The FIRM
- Owner: Gaiam (2005)
- Country: United States
- Introduced: 1979
- Previous owners: Meridian Films (1986); GoodTimes (2001);

= The Firm (brand) =

Exercise brand

The FIRM is a brand of exercise videos and equipment currently owned by Gaiam. First released in 1986, the video series is best known for popularizing a hybrid of aerobic exercise and weight training.

== History ==
In 1979, Anna Benson founded the exercise studio The Body Firm (later The FIRM Studios) in Charleston and Columbia, South Carolina. She recruited her sister Cynthia Benson and husband Mark Henriksen under the Meridian Films label to co-produce a series of exercise videos.

The first volume began production in 1983 and released in 1986 to pre-order and mail order sales. It quickly established itself as a competitor to personalities like Jane Fonda. The next two volumes featured actresses Janet Jones and Sandahl Bergman.

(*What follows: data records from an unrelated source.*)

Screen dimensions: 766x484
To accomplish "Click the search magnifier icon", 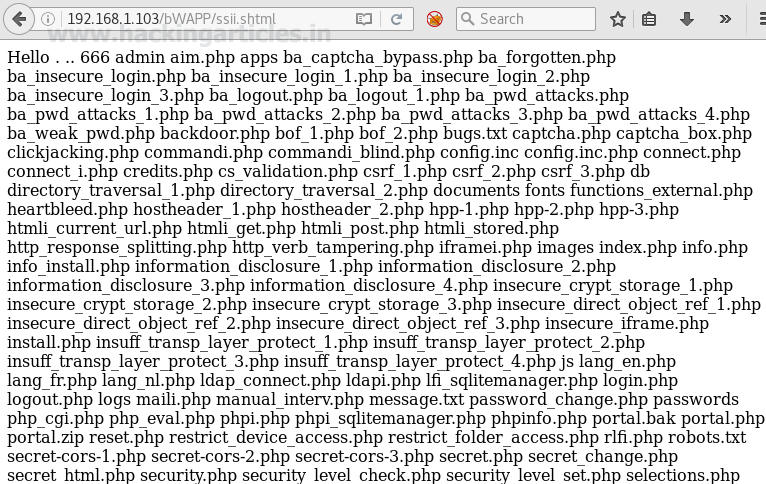I will (468, 19).
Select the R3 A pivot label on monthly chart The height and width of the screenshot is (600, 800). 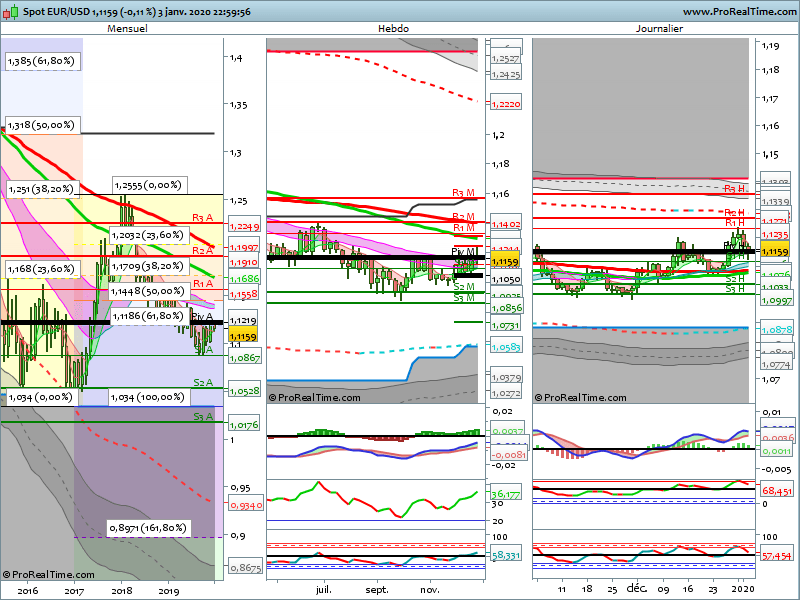(x=203, y=217)
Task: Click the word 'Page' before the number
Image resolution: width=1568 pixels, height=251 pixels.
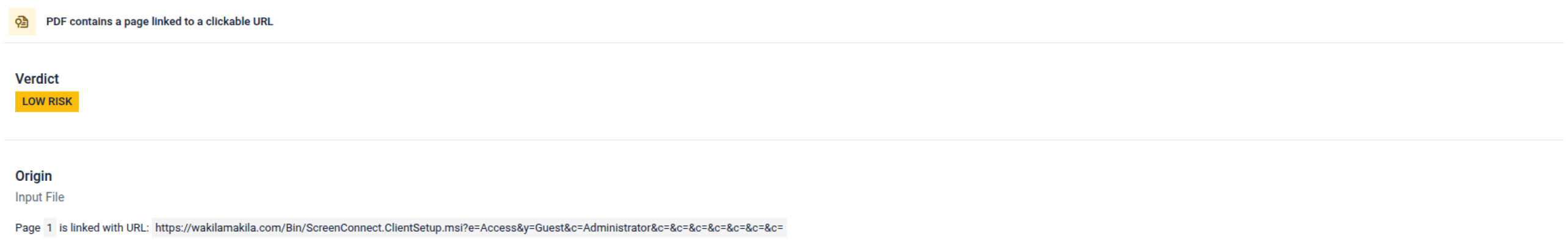Action: (27, 228)
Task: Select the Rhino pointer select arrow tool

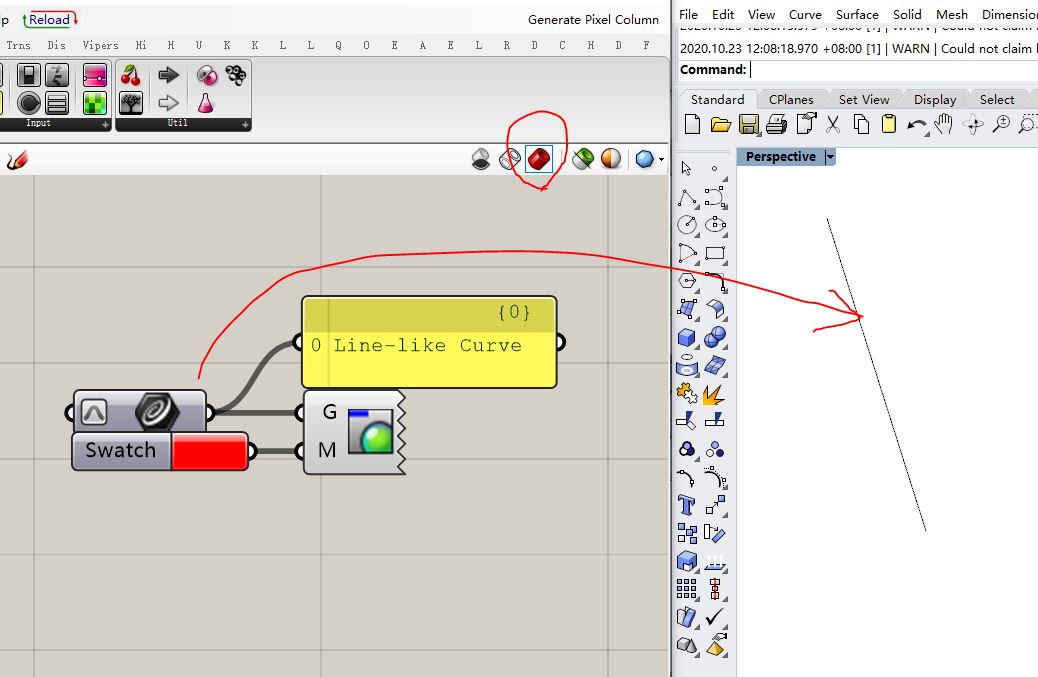Action: click(x=687, y=168)
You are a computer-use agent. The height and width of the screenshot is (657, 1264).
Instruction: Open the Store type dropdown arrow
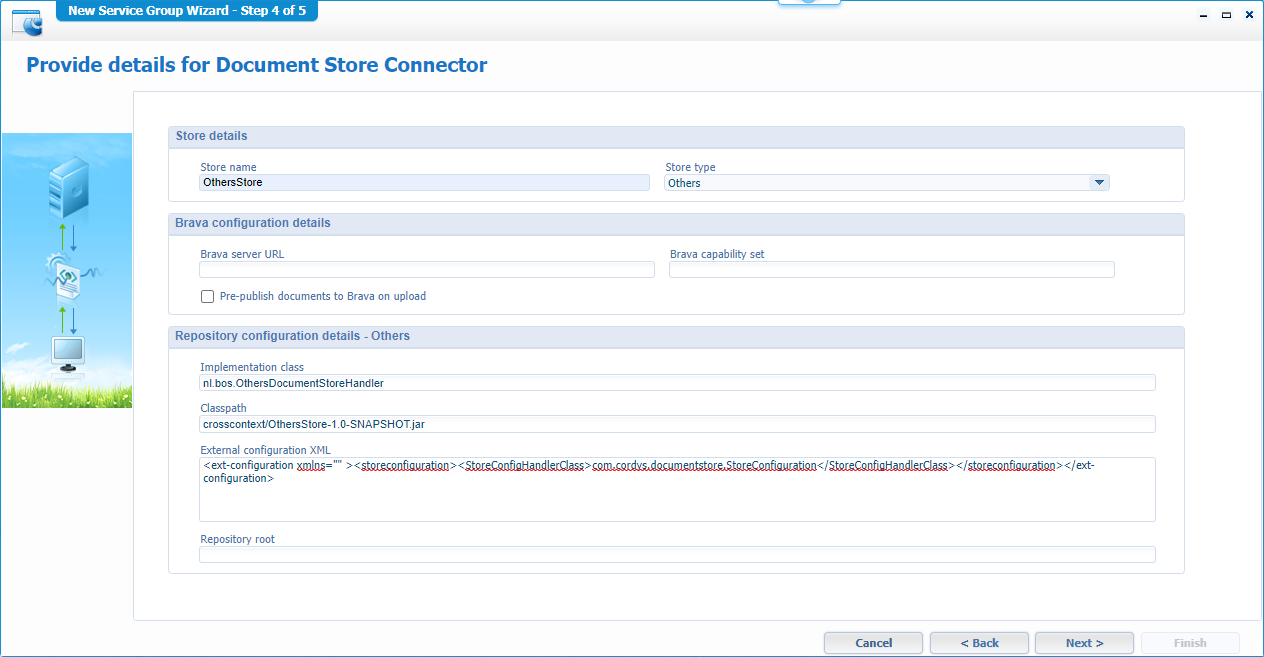1099,183
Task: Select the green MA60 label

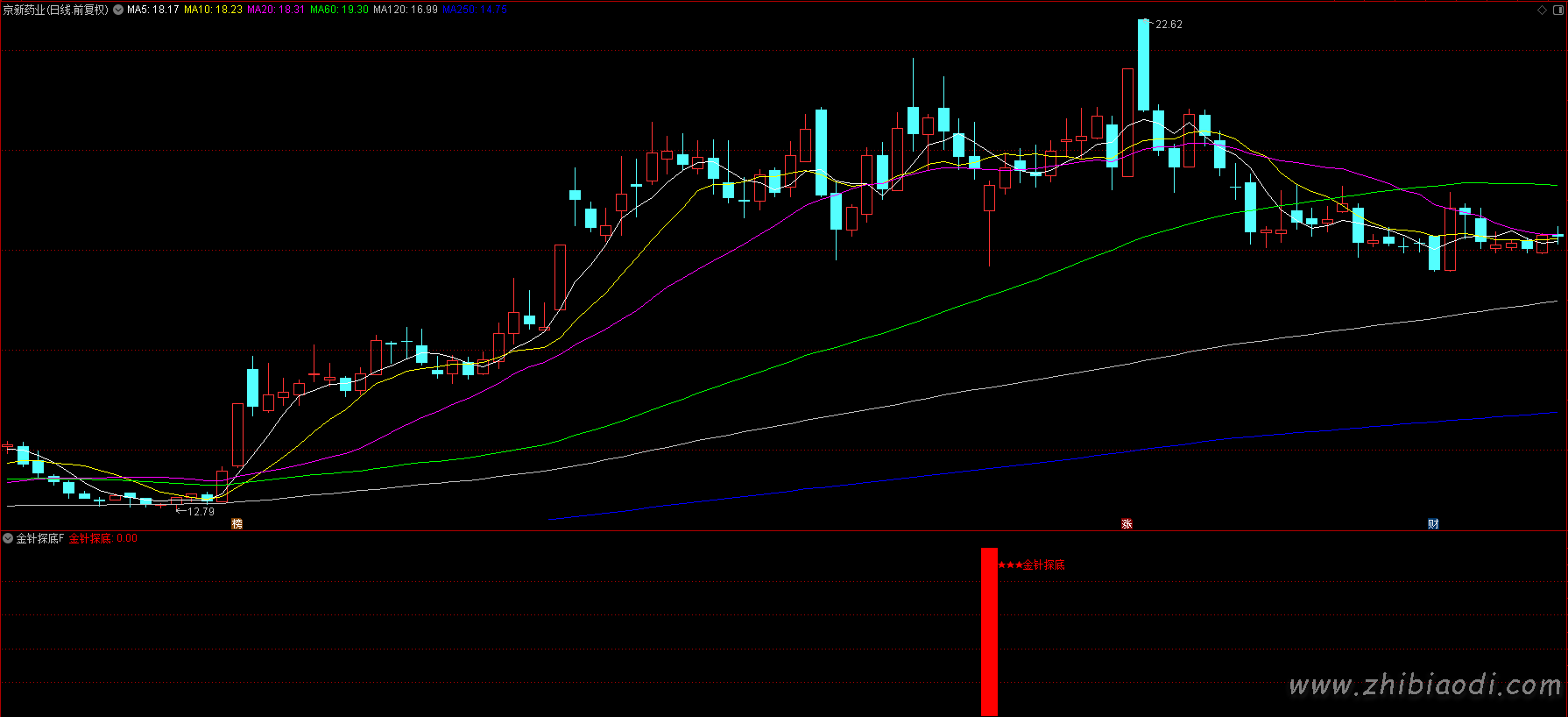Action: [x=339, y=10]
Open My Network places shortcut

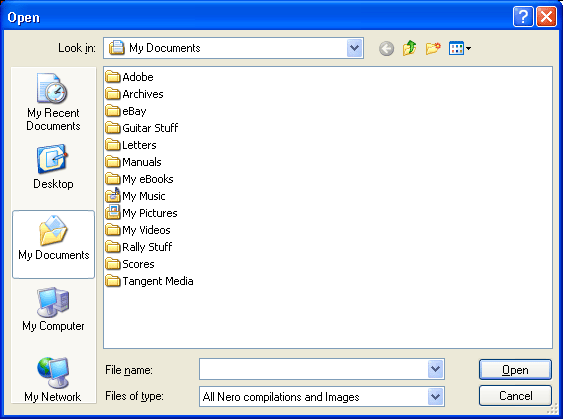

In 1994, BMG Video reissued the first three volumes along with a FIRM Parts anthology series for retail, alongside Time Life handling direct sales. Starting in 1998, Meridian Films entered a legal battle with multiple production staff over royalty payments. Meridian also sued BMG Video over exclusivity rights, such as Artisan Home Entertainment taking over the FIRM brand alongside BMG Video, and would eventually enter a distribution deal with GoodTimes Entertainment.

A judgment against Meridian led The FIRM to be sold in 2005 to GoodTimes, who were in turn purchased by Gaiam.

Anna Benson started Fitness Favorites, which became the official online store for the original videos after her death in 2009. After her death, Anna's son became owner of the Classic The FIRM and has released Anna's 'classic' DVDs from VHS format. The FIRM Studios was renamed The Flex Body/The FLEX in 2015 and is owned by Emily Welsh. In 2018, Anna Benson's Fitness Favorites renamed The FIRM (classic) to Anna L. Benson's The Body Firm. Now, Fitness Favorites is also streaming workouts.